REQUIRED TASK>
Please reproduce the material below as a numbered list, skipping blank lines and leaving the pictures out.

RECORDED INFORMATION>
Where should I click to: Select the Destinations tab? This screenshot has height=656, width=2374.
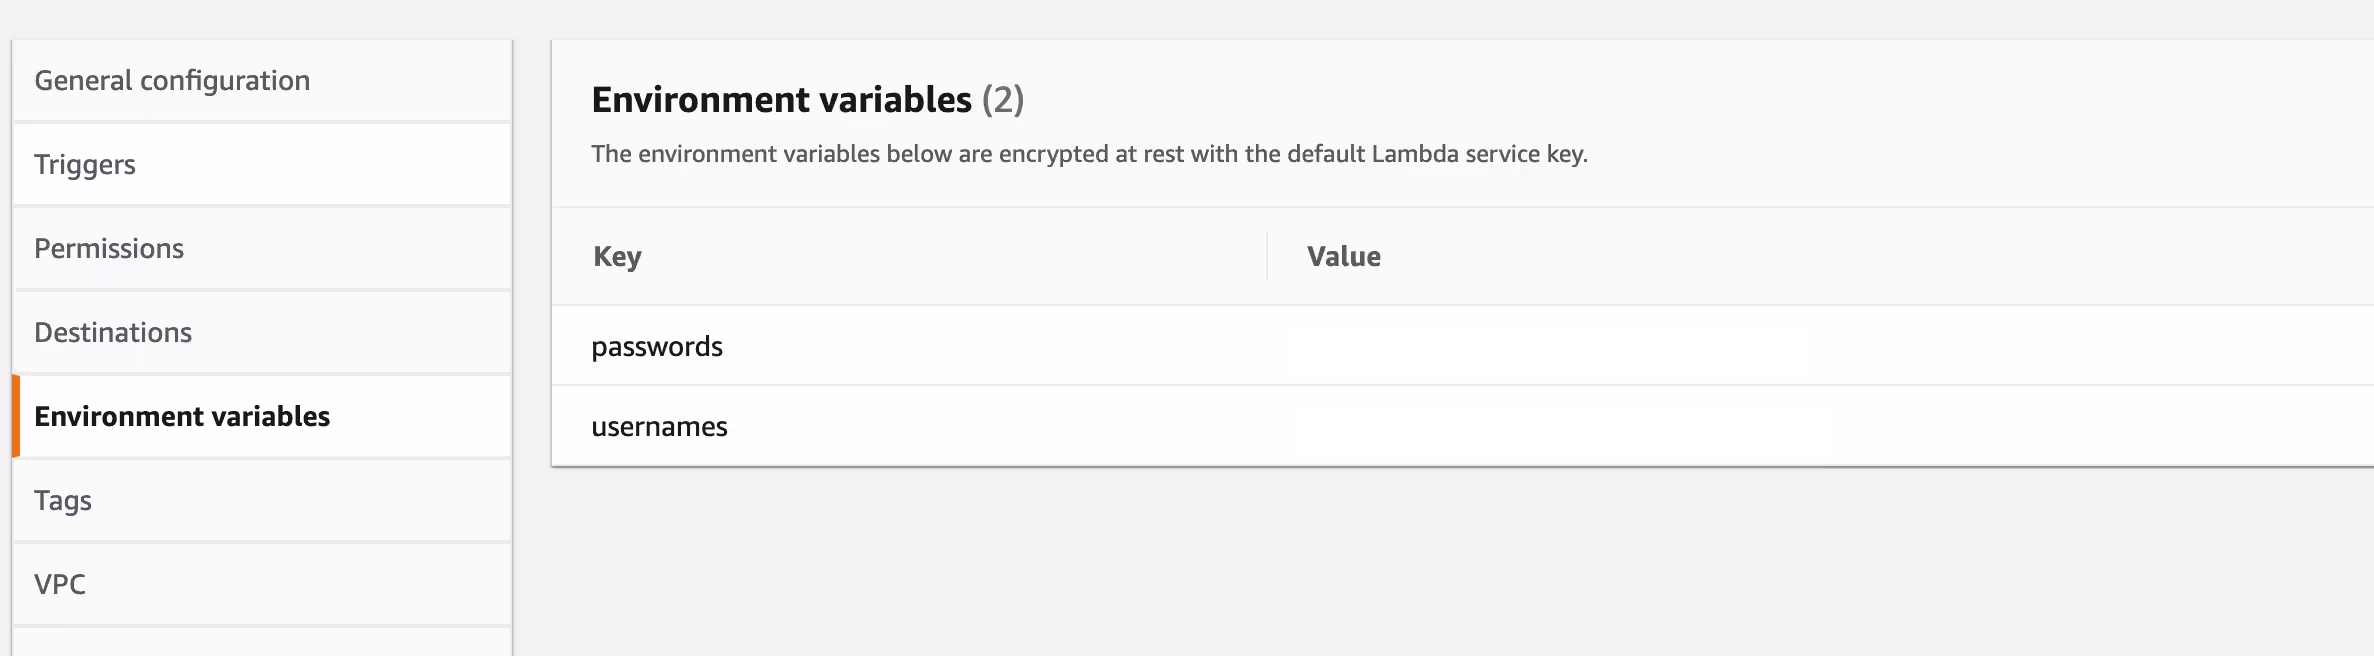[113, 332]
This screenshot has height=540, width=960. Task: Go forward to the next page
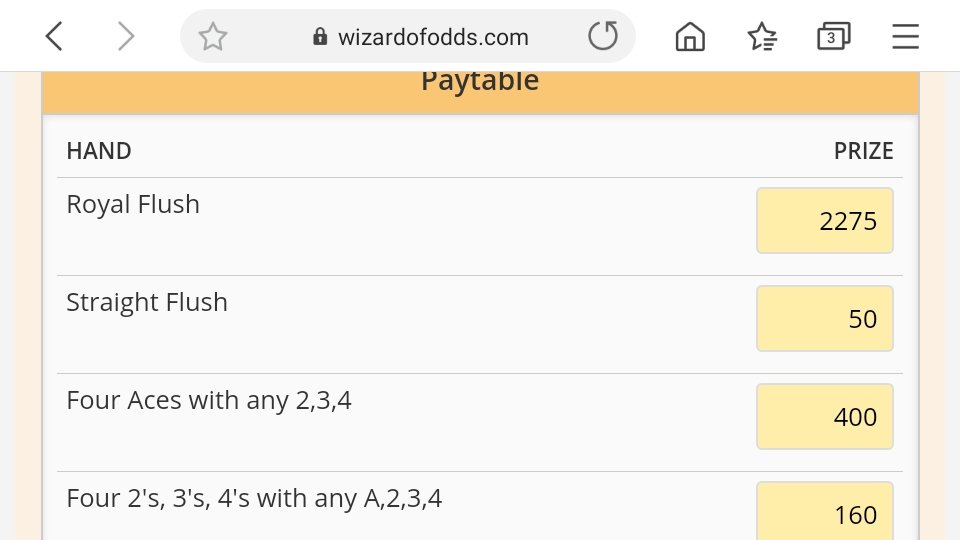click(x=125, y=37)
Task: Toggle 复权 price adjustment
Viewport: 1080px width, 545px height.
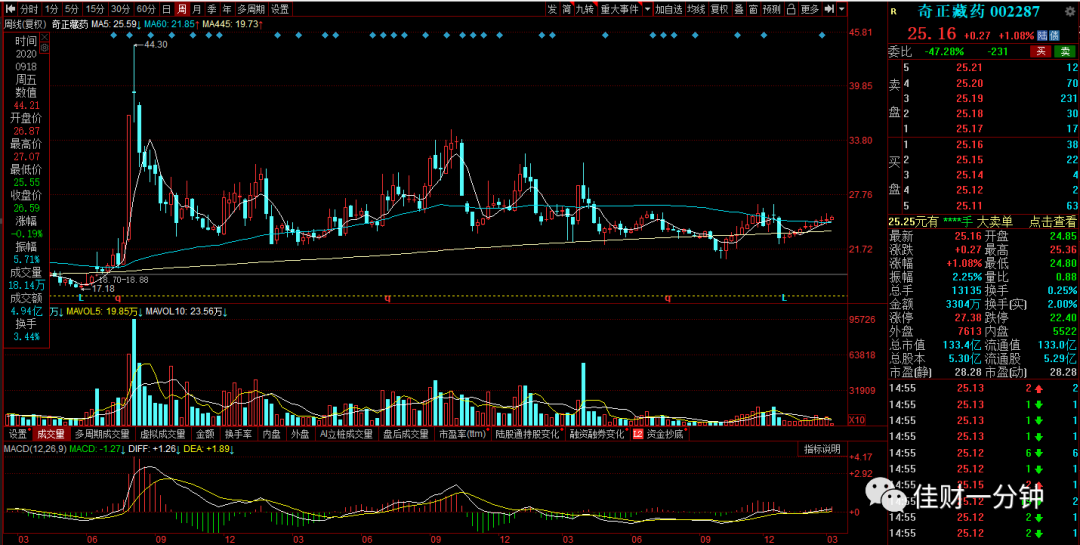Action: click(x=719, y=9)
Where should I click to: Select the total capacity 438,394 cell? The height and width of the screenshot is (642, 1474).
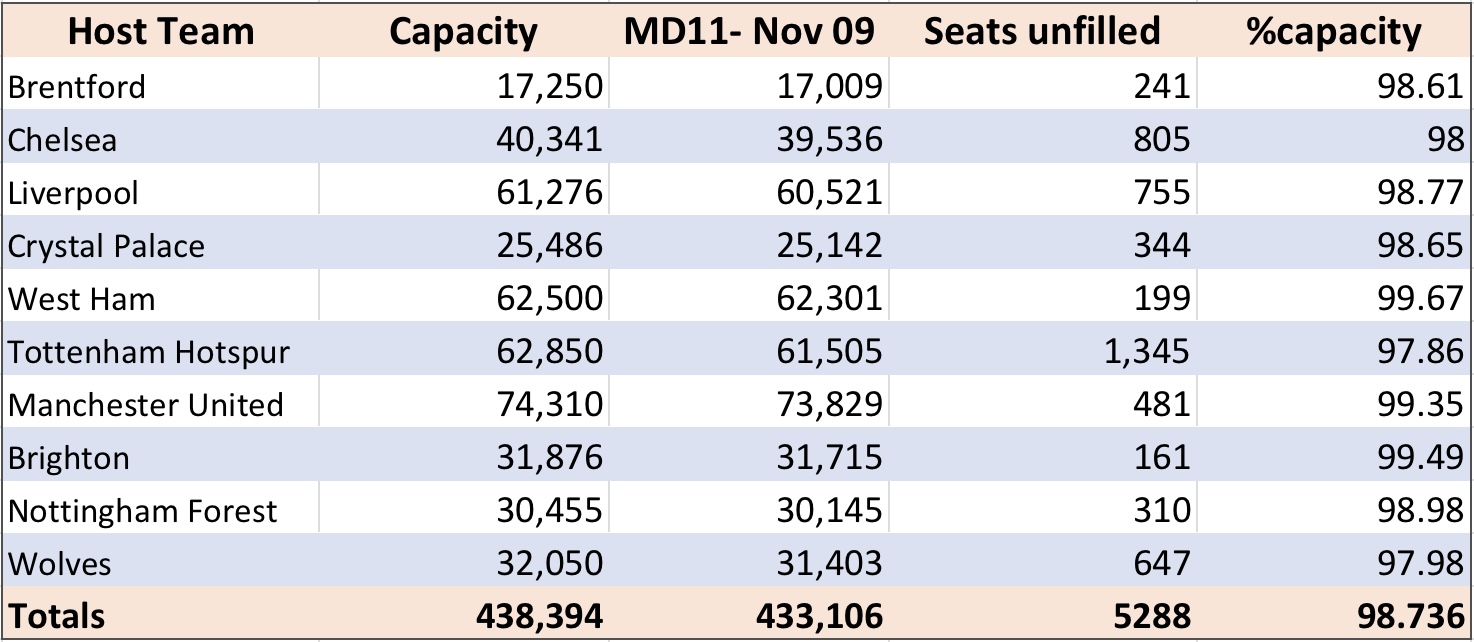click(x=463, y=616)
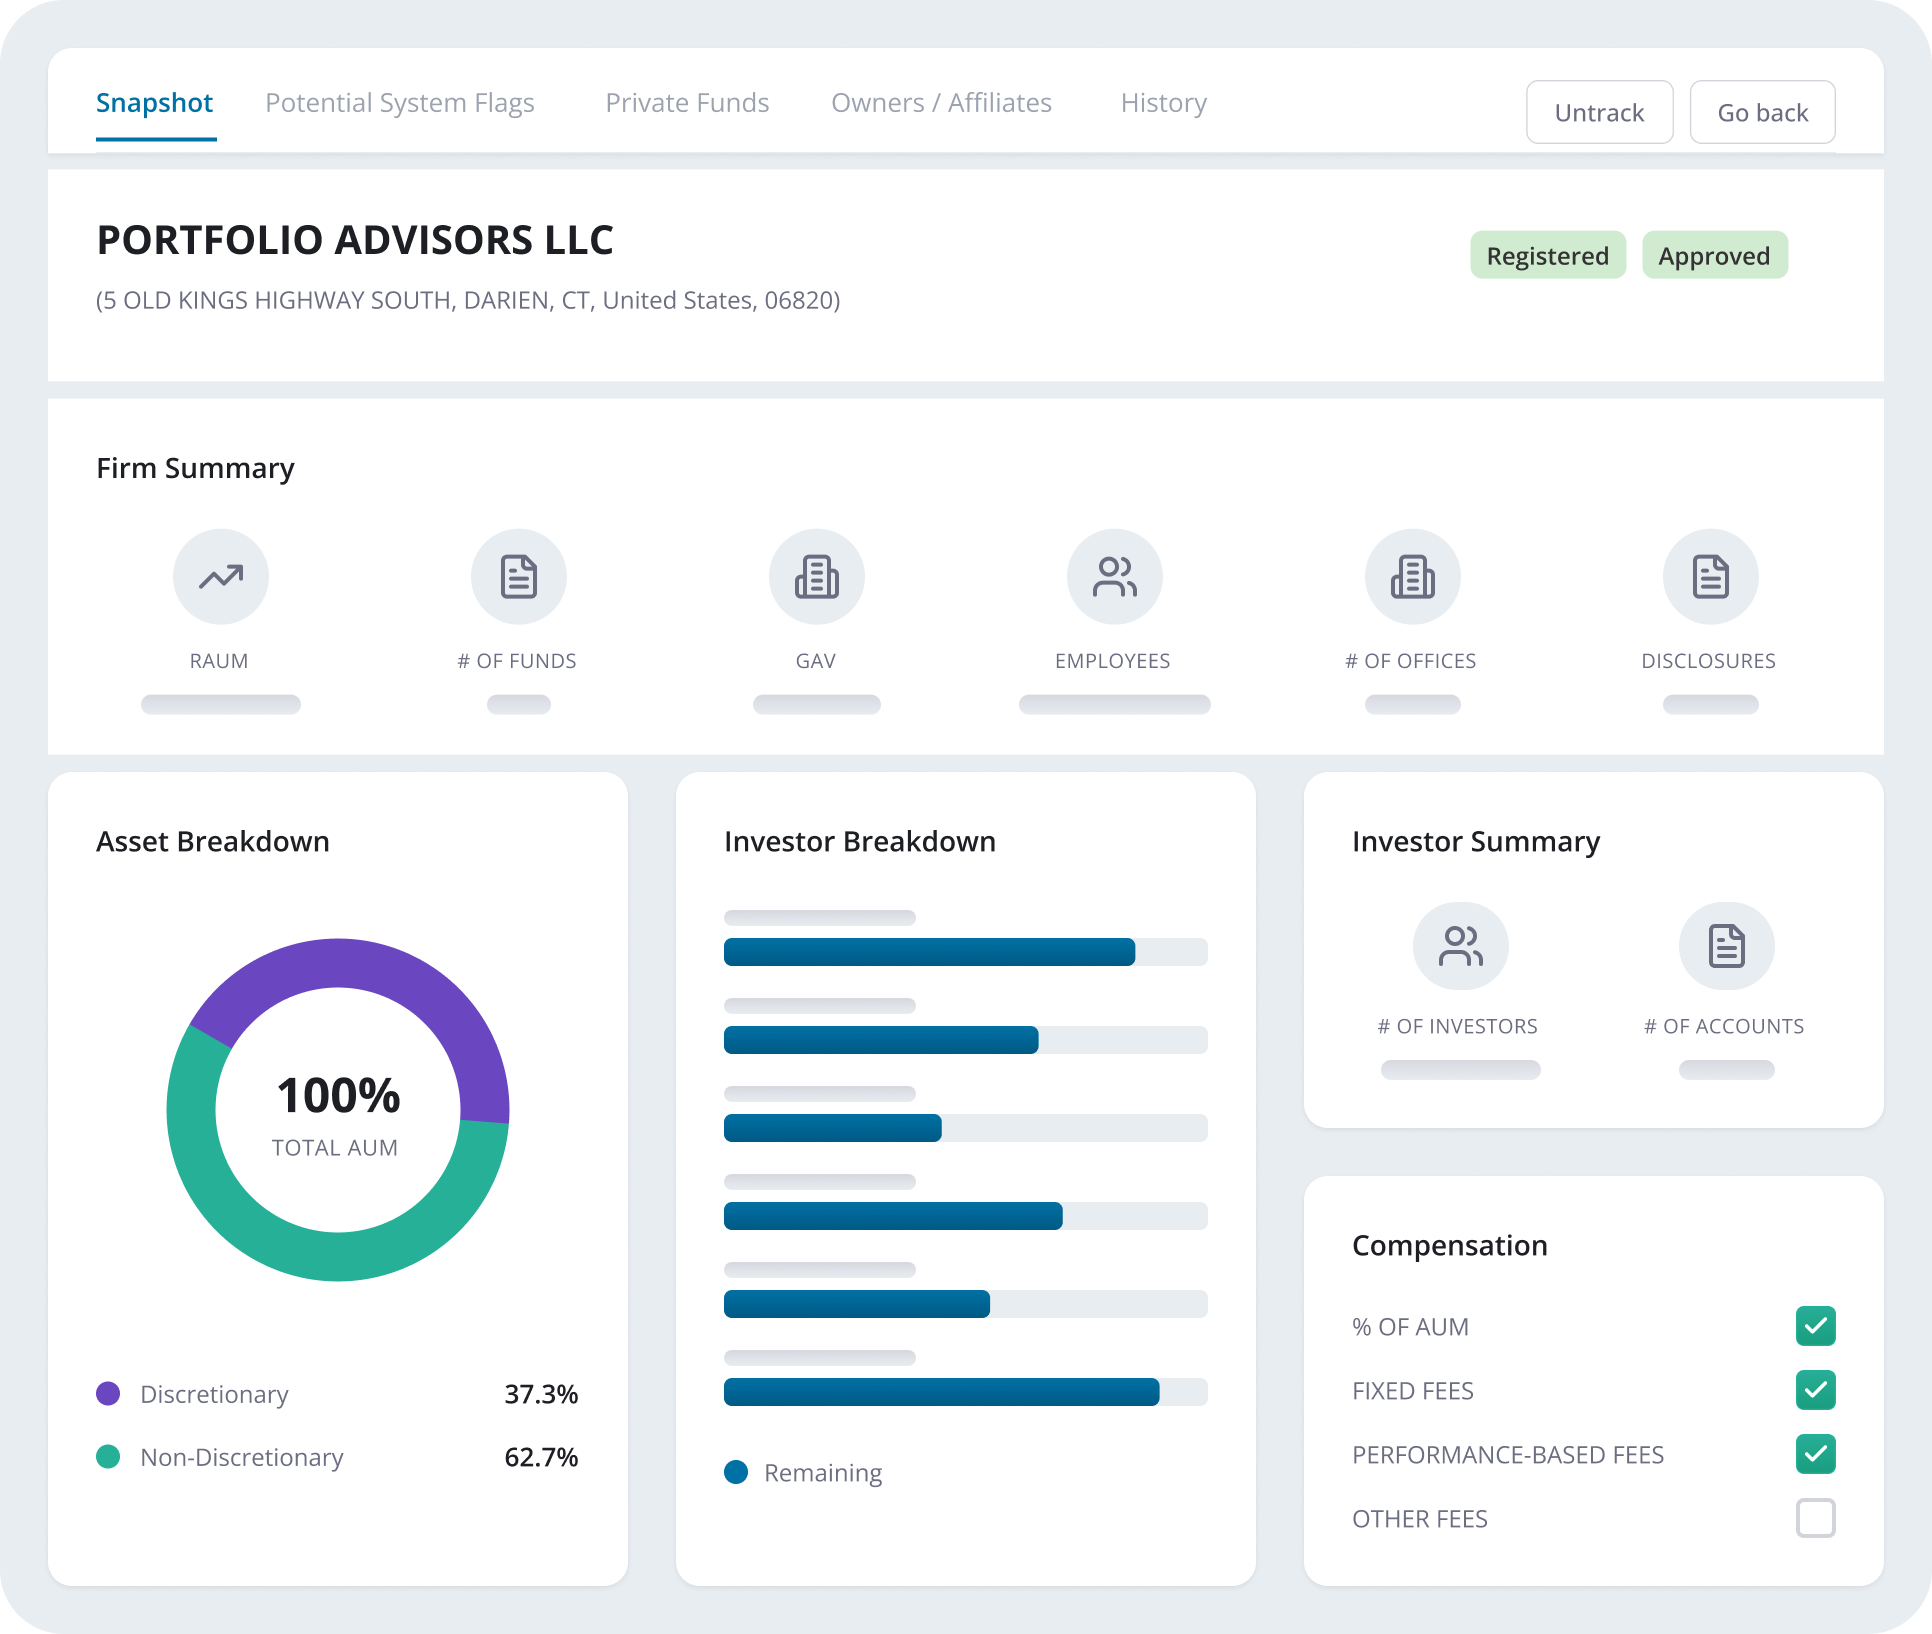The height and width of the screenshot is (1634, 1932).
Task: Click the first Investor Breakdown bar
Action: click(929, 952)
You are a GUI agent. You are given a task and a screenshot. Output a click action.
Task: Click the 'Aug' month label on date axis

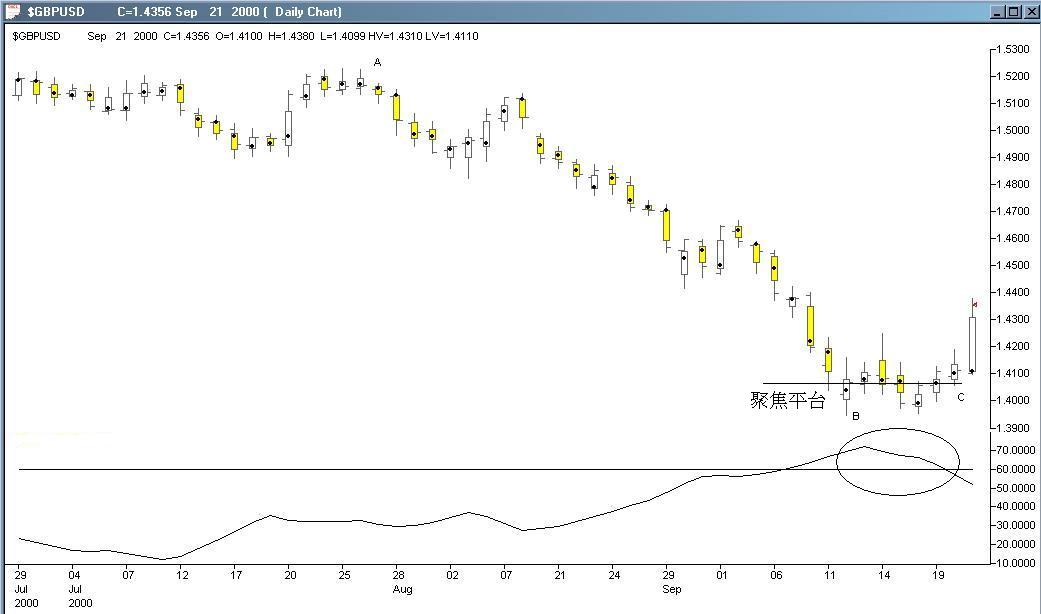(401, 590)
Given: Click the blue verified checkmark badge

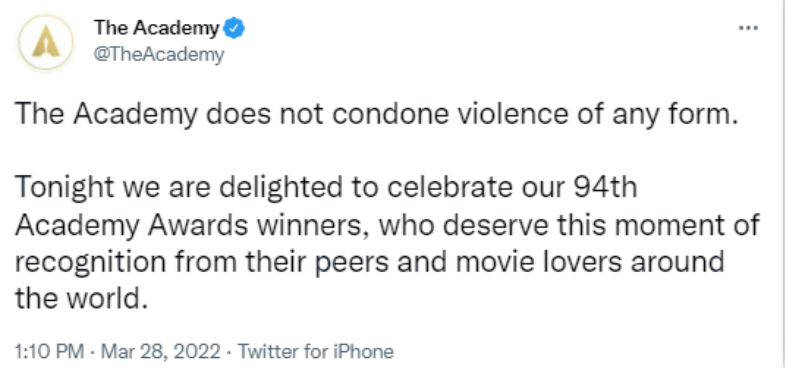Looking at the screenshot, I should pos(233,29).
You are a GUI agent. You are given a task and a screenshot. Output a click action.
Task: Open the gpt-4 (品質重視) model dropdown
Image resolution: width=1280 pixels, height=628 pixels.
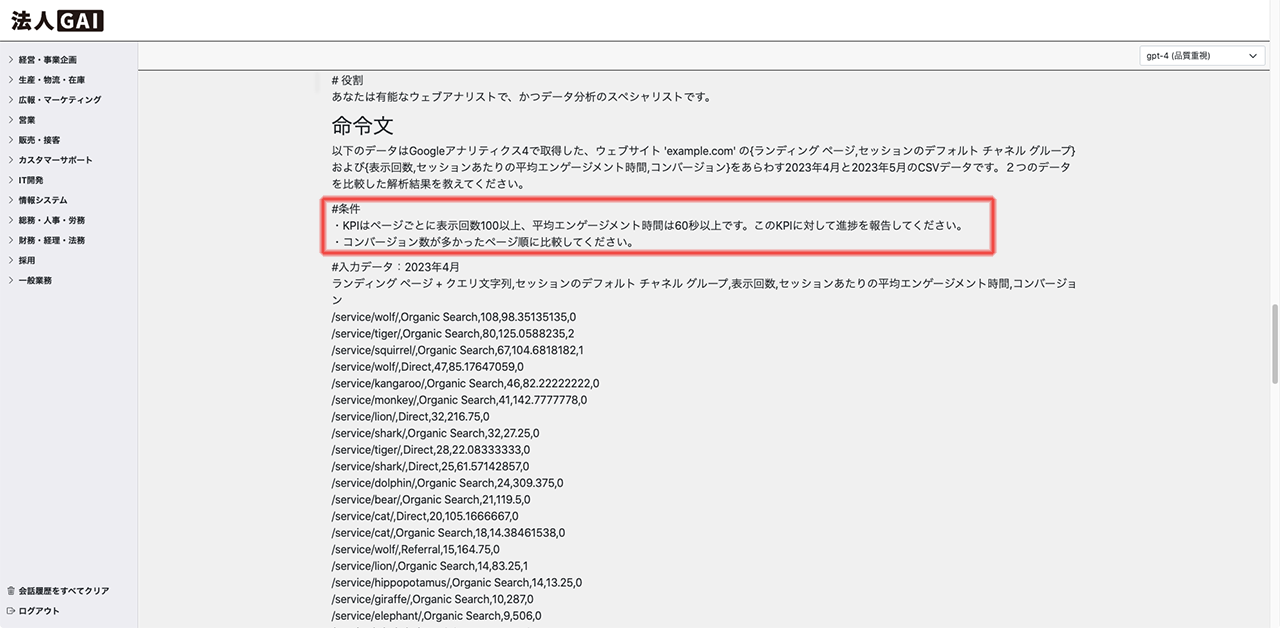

RESPONSE>
1. Where should I click to: Select the Destinations tab? This screenshot has height=656, width=2374.
2. [113, 332]
3. This screenshot has height=540, width=960. Task: Go forward to the next page
4. click(x=125, y=37)
5. Task: Toggle 复权 price adjustment
6. Viewport: 1080px width, 545px height.
7. Action: click(x=719, y=9)
8. Where should I click to: Select the total capacity 438,394 cell? The height and width of the screenshot is (642, 1474).
9. click(x=463, y=616)
10. The height and width of the screenshot is (1634, 1932).
11. Task: Click the first Investor Breakdown bar
12. Action: click(929, 952)
13. You are a GUI agent. You are given a task and a screenshot. Output a click action.
14. Task: Click the 'Aug' month label on date axis
15. (401, 590)
16. Given: Click the blue verified checkmark badge
17. Looking at the screenshot, I should pos(233,29).
18. You are a GUI agent. You are given a task and a screenshot. Output a click action.
19. Task: Open the gpt-4 (品質重視) model dropdown
20. Image resolution: width=1280 pixels, height=628 pixels.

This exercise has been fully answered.